* TEXTO EXTRAÍDO

- - - -

El año 2025 fue extremadamente cálido en España, con una temperatura media de 15 ºC, lo que supone 1,1 grados por encima del promedio habitual, según el informe climático publicado por la Agencia Estatal de Meteorología (AEMET), Avance Climático Nacional del año 2025 (1). Este dato consolida una tendencia sostenida al alza que sitúa al país entre las regiones europeas más afectadas por el calentamiento global.
Desde que existen registros homogéneos, España encadena varios años consecutivos clasificados como muy cálidos o extremadamente cálidos, un patrón que, según los expertos, deja de ser excepcional para convertirse en la nueva normalidad climática.
Carácter de la temperatura del año 2025 / Mapa: AEMET La AEMET subraya que el comportamiento térmico de 2025 estuvo marcado tanto por olas de calor persistentes como por inviernos cada vez más suaves.
Temperaturas récord y anomalías persistentes
Serie de anomalías de la temperatura media anual en la España peninsular desde 1961 / AEMET Durante prácticamente todos los meses de 2025, las temperaturas se mantuvieron por encima de los valores climatológicos de referencia, con especial intensidad en primavera y verano. En numerosas estaciones meteorológicas se registraron máximos históricos, tanto diurnos como nocturnos, lo que agravó la sensación térmica y elevó los riesgos para la salud pública.
Las noches tropicales y ecuatoriales se extendieron más allá de los meses estivales, afectando a amplias zonas del litoral mediterráneo, el sur peninsular y grandes áreas urbanas. Este fenómeno, cada vez más frecuente, dificulta el descanso, incrementa el consumo energético y aumenta la vulnerabilidad de personas mayores y colectivos sensibles.

- - - -

* CONJUNTO DE DATOS

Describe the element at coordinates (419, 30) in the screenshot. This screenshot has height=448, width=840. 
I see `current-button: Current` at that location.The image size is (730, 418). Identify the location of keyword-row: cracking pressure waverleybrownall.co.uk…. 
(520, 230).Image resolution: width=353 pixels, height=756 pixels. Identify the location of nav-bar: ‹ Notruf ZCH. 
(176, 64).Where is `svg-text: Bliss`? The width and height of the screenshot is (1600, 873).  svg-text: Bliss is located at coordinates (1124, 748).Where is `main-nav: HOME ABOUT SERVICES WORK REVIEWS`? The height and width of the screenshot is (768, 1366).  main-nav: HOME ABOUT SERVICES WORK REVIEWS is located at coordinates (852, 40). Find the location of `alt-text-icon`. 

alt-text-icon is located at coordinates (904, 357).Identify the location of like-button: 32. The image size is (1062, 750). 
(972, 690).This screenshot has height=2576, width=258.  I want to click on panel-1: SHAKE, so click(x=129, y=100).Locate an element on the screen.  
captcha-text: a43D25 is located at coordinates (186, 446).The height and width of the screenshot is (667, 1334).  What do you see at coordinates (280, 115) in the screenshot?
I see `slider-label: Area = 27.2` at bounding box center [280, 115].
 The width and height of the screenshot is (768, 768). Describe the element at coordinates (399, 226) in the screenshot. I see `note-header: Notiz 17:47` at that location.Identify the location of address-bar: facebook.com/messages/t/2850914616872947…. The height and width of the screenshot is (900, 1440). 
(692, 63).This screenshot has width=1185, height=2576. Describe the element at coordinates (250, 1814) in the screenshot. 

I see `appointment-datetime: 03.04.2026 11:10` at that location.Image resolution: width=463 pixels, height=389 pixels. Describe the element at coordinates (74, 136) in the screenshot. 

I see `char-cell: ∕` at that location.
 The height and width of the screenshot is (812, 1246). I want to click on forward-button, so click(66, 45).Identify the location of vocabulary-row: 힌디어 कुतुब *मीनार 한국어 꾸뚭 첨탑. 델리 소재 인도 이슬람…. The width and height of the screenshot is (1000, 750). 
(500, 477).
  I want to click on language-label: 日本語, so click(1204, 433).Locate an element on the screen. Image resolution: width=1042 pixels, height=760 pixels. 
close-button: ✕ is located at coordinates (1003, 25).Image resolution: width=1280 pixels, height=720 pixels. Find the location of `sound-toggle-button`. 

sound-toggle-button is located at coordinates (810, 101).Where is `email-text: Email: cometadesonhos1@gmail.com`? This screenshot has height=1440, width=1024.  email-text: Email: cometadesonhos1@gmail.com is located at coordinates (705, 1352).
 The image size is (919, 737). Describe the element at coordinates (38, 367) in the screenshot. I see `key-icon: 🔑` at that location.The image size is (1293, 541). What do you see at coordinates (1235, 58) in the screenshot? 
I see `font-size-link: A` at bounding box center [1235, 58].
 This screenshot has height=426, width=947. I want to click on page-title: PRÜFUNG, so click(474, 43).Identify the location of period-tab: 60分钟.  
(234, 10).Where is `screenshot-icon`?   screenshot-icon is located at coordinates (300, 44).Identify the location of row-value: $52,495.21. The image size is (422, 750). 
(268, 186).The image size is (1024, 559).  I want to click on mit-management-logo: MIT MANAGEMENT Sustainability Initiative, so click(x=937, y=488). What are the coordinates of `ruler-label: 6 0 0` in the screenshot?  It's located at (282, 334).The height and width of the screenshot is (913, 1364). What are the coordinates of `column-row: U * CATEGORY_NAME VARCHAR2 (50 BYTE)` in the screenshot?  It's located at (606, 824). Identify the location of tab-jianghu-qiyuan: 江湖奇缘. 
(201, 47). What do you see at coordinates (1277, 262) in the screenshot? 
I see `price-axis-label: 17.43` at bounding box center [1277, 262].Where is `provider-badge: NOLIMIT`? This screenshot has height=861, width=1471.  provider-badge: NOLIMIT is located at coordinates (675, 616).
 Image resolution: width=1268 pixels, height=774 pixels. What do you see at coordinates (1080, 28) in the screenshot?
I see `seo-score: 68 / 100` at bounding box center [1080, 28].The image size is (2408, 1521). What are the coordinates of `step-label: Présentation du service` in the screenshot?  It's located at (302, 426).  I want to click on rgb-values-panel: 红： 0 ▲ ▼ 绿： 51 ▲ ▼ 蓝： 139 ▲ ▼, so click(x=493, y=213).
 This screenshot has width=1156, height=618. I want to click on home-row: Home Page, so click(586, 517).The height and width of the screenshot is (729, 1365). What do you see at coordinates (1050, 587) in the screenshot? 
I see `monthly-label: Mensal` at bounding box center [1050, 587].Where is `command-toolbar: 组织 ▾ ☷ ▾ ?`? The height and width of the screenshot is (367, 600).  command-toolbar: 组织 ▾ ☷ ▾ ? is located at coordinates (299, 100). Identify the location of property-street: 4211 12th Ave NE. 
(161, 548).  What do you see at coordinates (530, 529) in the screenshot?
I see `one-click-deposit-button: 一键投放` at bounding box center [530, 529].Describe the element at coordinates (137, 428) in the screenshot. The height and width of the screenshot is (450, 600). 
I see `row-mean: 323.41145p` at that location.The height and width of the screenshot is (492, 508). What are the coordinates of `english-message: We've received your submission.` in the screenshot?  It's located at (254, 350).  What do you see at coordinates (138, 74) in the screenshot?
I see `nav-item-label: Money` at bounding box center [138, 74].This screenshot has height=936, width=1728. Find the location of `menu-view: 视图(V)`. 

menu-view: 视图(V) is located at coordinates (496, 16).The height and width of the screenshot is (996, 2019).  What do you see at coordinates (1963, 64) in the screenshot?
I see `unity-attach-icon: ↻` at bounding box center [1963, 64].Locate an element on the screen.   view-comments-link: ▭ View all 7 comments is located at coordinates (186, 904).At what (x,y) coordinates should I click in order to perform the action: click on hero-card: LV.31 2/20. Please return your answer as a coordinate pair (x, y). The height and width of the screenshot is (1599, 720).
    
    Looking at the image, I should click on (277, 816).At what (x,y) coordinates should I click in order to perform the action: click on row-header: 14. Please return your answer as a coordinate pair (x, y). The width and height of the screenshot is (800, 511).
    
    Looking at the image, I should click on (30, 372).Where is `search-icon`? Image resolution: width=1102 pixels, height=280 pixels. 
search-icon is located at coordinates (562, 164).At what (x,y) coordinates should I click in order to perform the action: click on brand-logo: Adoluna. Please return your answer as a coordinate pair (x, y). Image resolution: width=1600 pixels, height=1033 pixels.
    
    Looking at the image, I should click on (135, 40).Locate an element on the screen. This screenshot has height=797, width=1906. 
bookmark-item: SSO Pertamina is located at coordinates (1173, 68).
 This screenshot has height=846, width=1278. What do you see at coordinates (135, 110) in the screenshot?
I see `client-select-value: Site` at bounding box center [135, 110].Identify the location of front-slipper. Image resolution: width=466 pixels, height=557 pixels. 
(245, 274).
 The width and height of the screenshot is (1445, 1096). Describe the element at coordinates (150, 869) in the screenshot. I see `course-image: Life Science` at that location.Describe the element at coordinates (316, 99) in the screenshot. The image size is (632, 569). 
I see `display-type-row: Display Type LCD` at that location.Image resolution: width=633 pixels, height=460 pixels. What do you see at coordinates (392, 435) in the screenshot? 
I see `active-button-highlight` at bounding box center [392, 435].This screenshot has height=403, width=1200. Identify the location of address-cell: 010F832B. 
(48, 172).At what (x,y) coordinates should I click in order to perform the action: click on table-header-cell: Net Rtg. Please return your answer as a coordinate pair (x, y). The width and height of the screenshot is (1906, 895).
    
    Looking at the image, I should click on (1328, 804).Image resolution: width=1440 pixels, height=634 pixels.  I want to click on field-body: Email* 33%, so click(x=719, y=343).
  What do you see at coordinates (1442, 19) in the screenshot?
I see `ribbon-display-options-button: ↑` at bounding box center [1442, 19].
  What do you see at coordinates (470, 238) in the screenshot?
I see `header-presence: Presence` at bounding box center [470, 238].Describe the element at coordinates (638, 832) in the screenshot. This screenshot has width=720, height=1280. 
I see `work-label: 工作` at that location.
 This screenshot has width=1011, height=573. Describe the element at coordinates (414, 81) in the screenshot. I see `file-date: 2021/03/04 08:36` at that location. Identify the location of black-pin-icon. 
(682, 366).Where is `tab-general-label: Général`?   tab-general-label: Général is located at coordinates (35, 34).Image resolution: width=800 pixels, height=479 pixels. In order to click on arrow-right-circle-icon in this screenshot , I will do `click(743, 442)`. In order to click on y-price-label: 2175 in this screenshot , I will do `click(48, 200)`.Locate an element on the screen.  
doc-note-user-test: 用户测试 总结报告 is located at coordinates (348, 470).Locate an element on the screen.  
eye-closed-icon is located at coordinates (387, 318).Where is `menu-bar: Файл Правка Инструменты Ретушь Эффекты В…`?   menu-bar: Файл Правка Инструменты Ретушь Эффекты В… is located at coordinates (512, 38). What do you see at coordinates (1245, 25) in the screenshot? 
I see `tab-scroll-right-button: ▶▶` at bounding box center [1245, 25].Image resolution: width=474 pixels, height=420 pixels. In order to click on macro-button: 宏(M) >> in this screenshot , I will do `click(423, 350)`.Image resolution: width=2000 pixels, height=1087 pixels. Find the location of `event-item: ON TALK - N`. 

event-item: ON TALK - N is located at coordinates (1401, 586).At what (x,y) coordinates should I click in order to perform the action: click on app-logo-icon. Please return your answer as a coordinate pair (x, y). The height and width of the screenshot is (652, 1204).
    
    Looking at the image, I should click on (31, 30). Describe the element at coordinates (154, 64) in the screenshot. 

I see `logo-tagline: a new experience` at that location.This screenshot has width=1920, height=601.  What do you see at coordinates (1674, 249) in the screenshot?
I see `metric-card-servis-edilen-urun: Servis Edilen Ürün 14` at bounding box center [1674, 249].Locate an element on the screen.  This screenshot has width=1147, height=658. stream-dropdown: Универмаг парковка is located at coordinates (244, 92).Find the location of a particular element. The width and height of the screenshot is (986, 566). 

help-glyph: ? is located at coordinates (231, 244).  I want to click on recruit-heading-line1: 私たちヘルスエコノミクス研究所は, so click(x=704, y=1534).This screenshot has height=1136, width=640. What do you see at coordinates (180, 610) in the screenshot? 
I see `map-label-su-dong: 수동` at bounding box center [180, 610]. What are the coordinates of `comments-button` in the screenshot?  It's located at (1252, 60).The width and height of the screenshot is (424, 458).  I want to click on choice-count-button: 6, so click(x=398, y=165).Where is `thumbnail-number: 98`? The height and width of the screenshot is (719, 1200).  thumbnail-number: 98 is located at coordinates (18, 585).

- - - -

* EJERCICIOS
[A] En el texto sobre el clima de 2025 en España, ¿qué temperatura media tuvo el país ese año?
[B] Reproduce el fragmento del texto sobre el clima de 2025 en España que va desde "Las noches tropicales" hasta "y colectivos sensibles.", ambos incluidos.
[C] Prosigue el texto sobre el clima de 2025 en España a partir del punto en que termina.

* RESULTADOS
[A] 15 ºC.

[B]
Las noches tropicales y ecuatoriales se extendieron más allá de los meses estivales, afectando a amplias zonas del litoral mediterráneo, el sur peninsular y grandes áreas urbanas. Este fenómeno, cada vez más frecuente, dificulta el descanso, incrementa el consumo energético y aumenta la vulnerabilidad de personas mayores y colectivos sensibles.

[C]
Los episodios de calor extremo también se produjeron de forma más temprana y tardía de lo habitual, alargando la duración del estrés térmico anual. Según la AEMET, esta prolongación es uno de los indicadores más claros del impacto del cambio climático en la Península Ibérica.
Un patrón alineado con el cambio climático
El informe destaca que el comportamiento térmico de 2025 no puede explicarse como un evento aislado, sino que forma parte de una tendencia coherente con los escenarios previstos por la ciencia climática. El aumento sostenido de la temperatura media en España supera el ritmo global, situando al país en una posición especialmente vulnerable.
Este calentamiento tiene consecuencias directas sobre los recursos hídricos, con una mayor evaporación y una reducción progresiva de la nieve acumulada en sistemas montañosos clave. Además, favorece la intensificación de fenómenos extremos, como sequías prolongadas, incendios forestales más severos y episodios de lluvias torrenciales concentradas en poco tiempo.
Desde la AEMET se insiste en que la señal climática es clara: los años fríos son ya una rareza, mientras que los extremadamente cálidos se repiten con una frecuencia cada vez mayor. Esta evolución plantea importantes desafíos para la planificación territorial, la agricultura y la gestión de emergencias.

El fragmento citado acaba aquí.